Documentation

  1. Home
  2. Docs
  3. Documentation
  4. What Questions Can I Ask?
  5. Aggregations and Grouping

Aggregations and Grouping

Summary: AnswerDock allows you to easily aggregate metrics, count records and group by dimensions. You just need to type the aggregate function (e.g. sum) followed by its related metric and the dimension to group by.

Understanding Metrics and Dimensions

Columns in your datasets belong to two main types: Metrics or Dimensions (or attributes):

Metrics are numerical fields that can be aggregated (e.g. Sum, Average, etc..).

Dimensions are typically text fields used to segment the data (e.g. Country, Customer Name, OrderDate, etc..). Dimensions can also be numerical fields, with low number of distinct values (e.g. Customer Satisfaction score from 1-5). The Satisfaction Score in this case can be averages (treated as a metric) or used to group the data (e.g. Number of Sessions by Customer Satisfaction Score).
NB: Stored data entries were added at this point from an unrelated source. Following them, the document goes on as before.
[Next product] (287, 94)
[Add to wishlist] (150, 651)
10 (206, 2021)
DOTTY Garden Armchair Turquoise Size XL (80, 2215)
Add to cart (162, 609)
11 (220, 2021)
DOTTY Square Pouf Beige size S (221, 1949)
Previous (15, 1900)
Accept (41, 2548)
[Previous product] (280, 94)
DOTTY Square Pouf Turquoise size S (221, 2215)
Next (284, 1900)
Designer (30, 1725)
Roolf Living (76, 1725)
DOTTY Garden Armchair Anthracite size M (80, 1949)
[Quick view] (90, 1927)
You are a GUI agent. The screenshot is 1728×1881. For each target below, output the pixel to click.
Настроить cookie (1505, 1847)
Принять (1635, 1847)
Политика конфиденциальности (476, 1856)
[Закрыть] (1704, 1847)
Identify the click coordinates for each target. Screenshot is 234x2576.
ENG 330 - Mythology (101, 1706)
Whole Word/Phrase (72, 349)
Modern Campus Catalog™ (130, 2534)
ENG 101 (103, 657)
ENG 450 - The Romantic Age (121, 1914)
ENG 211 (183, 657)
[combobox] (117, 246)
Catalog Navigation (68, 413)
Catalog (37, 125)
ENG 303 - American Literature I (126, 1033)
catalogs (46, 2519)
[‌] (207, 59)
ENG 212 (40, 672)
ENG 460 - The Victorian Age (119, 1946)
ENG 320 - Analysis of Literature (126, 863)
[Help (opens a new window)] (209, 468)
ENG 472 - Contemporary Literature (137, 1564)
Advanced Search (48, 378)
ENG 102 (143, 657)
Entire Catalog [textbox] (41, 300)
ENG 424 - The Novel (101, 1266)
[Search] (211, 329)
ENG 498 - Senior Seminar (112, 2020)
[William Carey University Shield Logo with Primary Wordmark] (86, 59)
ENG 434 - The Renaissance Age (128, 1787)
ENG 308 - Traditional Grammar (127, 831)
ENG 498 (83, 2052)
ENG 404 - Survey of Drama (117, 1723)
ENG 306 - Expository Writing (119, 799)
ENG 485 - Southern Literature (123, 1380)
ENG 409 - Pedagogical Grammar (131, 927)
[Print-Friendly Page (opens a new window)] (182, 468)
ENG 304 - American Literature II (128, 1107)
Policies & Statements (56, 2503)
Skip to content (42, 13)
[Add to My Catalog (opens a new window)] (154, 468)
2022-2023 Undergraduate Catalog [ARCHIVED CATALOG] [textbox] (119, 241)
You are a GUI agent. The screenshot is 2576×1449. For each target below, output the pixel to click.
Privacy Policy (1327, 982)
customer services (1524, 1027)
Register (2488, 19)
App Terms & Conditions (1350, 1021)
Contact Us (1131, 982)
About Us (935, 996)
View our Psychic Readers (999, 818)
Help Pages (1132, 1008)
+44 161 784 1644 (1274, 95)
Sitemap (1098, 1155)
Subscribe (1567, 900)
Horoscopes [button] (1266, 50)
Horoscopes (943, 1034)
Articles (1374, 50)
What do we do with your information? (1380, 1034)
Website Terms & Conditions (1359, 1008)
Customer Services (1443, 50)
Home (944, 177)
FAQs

Performing Aggregations and Groupings 

Performing  aggregations of data is quite straightforward in AnswerDock. You just need to type the Metric or Dimension name. You can also look up aggregates, metrics or dimensions from the search guidance menu.

For aggregations. you can use any of the following aggregates functions:

  • Sum: Returns the sum of all values in a column
  • AverageReturns the Average of all values in a column
  • CountReturns the count of values in a column (i.e. count of records)
  • Distinct CountReturns the unique count of values in a column (similar values are counted only once)
  • Standard DeviationReturns the Standard deviation of all values in a column
  • VarianceReturns the Variance of all values in a column
  • MinReturns the minimum values of all values in a column
  • MaxReturns the maximum value of all values in a column

Note that you can use any synonym for aggregates (e.g. Total instead of Sum, Unique Count instead of Distinct Count, Avg. instead of Average, etc..). Also note that in the search box, aggregates are highlighted in green and columns (metrics or dimensions) are highlighted in blue.

AnswerDock also  supports complex / accumulative aggregations as below:

  • Cumulative Sum:Returns the sum of the metric, accumulated by the dimension in your question
  • Cumulative Average: Returns the Average of the metric, accumulated by the dimension in your question
  • Cumulative Count: Returns the count of records, accumulated by the dimension in your question
  • Cumulative Min:Returns the minimum value of the metric, accumulated by the dimension in your question
  • Cumulative Max:Returns the maximum value of the metric, accumulated by the dimension in your question

You can know more about Cumulative aggregations in the next section of the documentation.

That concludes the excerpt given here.